Extrait de Faux frère, roman de Frédéric Gournay,
paru aux éditions de L'irrémissible
                

mercredi 4 mars 2015

Moi je Tenret





Trop caractériel, trop morbide, ok, quoi alors ? Un pamphlet sur l’époque ?
Cela se passait à l’époque de la démocratisation artistique. Pendant que les uns prêchaient la mort de l’art, les autres, de nombreux autres s’engouffraient dans cette vocation aux allures de longue pénitence. Étant pauvres, ils se disaient : Autant faire de l’art. Cela me fera paraître plus noble.
Mais malheureusement la plupart d’entre eux étaient plutôt tristes et avaient une fâcheuse tendance à se lamenter. Notre héros s’en réjouissait car cela lui donnait de nombreuses occasions lui permettant d’exercer sa légendaire impertinence, dans ce cas précis, si pertinente. Jamais il ne s’abaissait à tenir des paroles réconfortantes. Toujours, il frappait le sol de son bâton et crachotait :
- Pas assez d’imagination, pas assez d’imagination.
Double cruauté car non seulement, c’était vrai, mais de plus, si cela ne l’avait pas été, de leur misère, ces pauvres gens auraient souffert encore bien davantage.
Les rapports humains étaient tombés dans une telle qualité d’abstraction que tout échange incarné semblait être une incongruité intolérable.
Les anciens théoriciens du négatif étaient tous, à présent, de paisibles retraités et l’un de leur plus fameux mécènes avait été assassiné par un marchand de cassettes VHS.
Le pouvoir s’émiettait à l’infini. Plus personne ne savait qui en avait et qui n’en avait pas. Mais le prolétariat artistique n’en avait pas. Cela au moins était une certitude. C’est dans l’exercice même de leur activité que les artistes devaient se consoler.
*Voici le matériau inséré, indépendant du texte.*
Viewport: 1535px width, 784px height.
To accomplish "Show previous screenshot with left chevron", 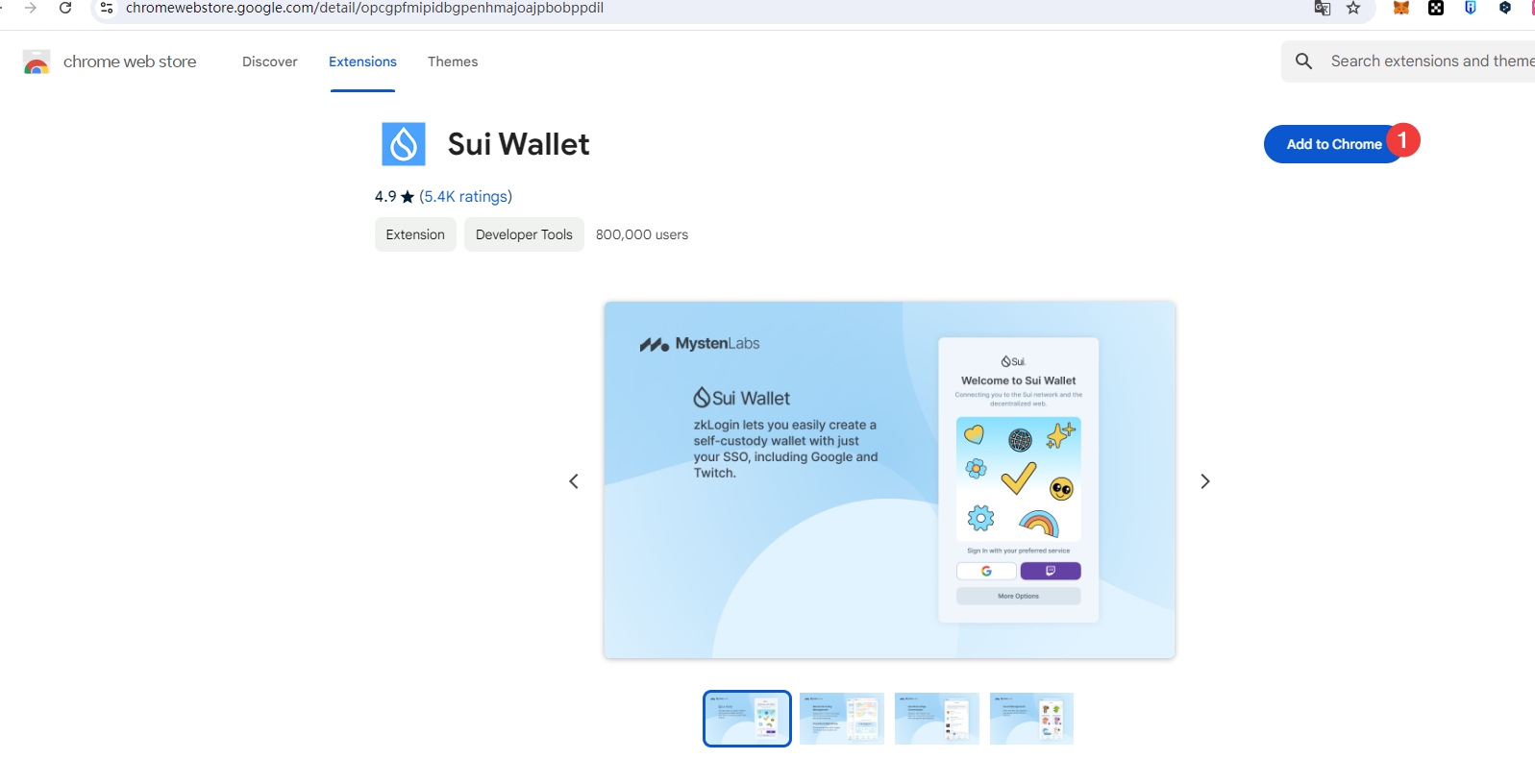I will [574, 481].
Aussi, le moindre des Martin se prenait-il pour Rubens ou Le Bernin.
Dans les rues des grandes métropoles désertes, le citoyen, son sexe à la main, pouvait décharger sa libido car cela n’entravait en rien la circulation des marchandises.
Toutes les drogues étaient en vente libre.

« Plus petite la marge d’erreur, plus grande la surprise », aimait-il à répéter.

Les artistes prétendaient donc être supérieurs aux autres pauvres, prétendaient qu’eux, ils l’avaient choisie, cette misère.
Le pouvoir, pour les occuper, organisait des concours entre eux. Le pouvoir aimait à vanter le mérite des activités inoffensives mais préférait quand même la muse et le Musée de la Publicité.

Pour des raisons, encore restées inexpliquées jusqu’à nos jours, malgré l’excellente qualité des reproductions auditives et visuelles de l’époque, la plupart des gens continuait à n’avoir foi qu’en l’original, notion, entre toutes, des plus discutables. Ainsi pouvait-on encore voir des femmes et des hommes en chair et en os sur une scène pour y crier, chanter, parler, réciter, jouer devant des personnes assises ou debout qui s’étaient spécialement déplacées pour cela.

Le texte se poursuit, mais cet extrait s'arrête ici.